Fluoropolymer tubings and other extruded or expanded polymer products are well known in the art and can provide an excellent material for encapsulation. Expanded polytetrafluoroethylene (ePTFE) is made by expanding polytetrafluoroethylene (PTFE) tubing or sheet material under controlled conditions during the manufacturing process. This process alters the physical properties of the material by creating microscopic pores in the structure of the material. The resulting material is imparted with unique physical properties that make it ideal for use in medical devices, electronic insulators, high performance filters, and a host of other applications. Material made from ePTFE differs from regular PTFE in that the material is microporous, soft, very flexible, has a lower dielectric constant, increased linear strength, and improved biocompatibility.
The structure of ePTFE is unique in that the material is made up of a number of solid nodes inter-connected by a matrix of thin fibrils. The gaps, or pores, between the fibrils are what allows the material to excel in applications requiring cellular ingrowth. ePTFE is also utilized for its endothelization and thrombogenic properties. Both ePTFE and PTFE resin have long been utilized for implantable medical devices due to their inertness and biocompatibility. The amount of expansion in ePTFE is usually referred to as internodal distance (IND). IND is a measure of the average distance between the material's nodes. ePTFE is commonly available from manufacturers in IND sizes ranging from 5μ to over 200μ. IND plays a role in the softness, flexibility, and degree of potential ingrowth that the material exhibits. Some commercial suppliers of ePTFE sinter the outside of the material after the expansion process in order to make it more durable and smooth.

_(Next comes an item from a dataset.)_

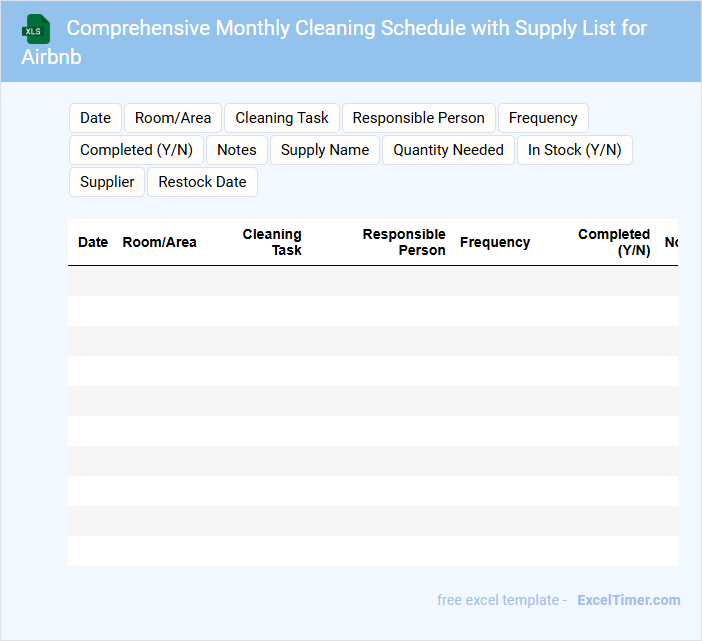
Task: Select the Supply Name tag
Action: [325, 150]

Other useful PTFE based materials known in the art are PTFE resin aqueous dispersions or “aqueous PTFE” and heat shrinkable PTFE. Aqueous PTFE is commonly comprised of milky white dispersions of PTFE particles in water stabilized by wetting agents. Its composition is usually 30 to 60 percent PTFE particles and the remainder is comprised of water and a nonionic surfactant. Objects can be dip-coated with repeated passes into aqueous PTFE until the final desired thickness is obtained. The water can then be removed and the other ingredients deactivated. The melting temperature of these resins are around 325° Celsius. The dried resin particles can be coalesced by heat into a continuous coating or the substrate can remain coated, or impregnated, with unmelted particles. Both glass fabric and synthetic substrates can be processed.
Heat shrinkable PTFE tubing is well known in the art and provides a method for application of a tight, protective covering to items that will be subjected to the extremes of heat, corrosion, shock, moisture, and other critical environmental conditions. Shrinkable PTFE tubing requires around 340° Celsius to recover. Upon reaching approximately 330° the PTFE goes into the “gel” state (amorphous from crystalline). PTFE begins to shrink at 340° and completes its recovery during the cooling cycle.
This disclosure utilizes particular orthopedic references, nomenclature, and conventions. Accordingly, several background figures and descriptions are included to aid in the understanding of the environment under which specific embodiments of the invention may be used. FIGS. 1A and 1B show the general anatomy of a functional spine unit 345. In this description and the following claims, the terms ‘anterior’ and ‘posterior’, ‘superior’ and ‘inferior’ are defined by their standard usage in anatomy, i.e., anterior is a direction toward the front (ventral) side of the body or organ, posterior is a direction toward the back (dorsal) side of the body or organ; superior is upward (toward the head) and inferior is lower (toward the feet).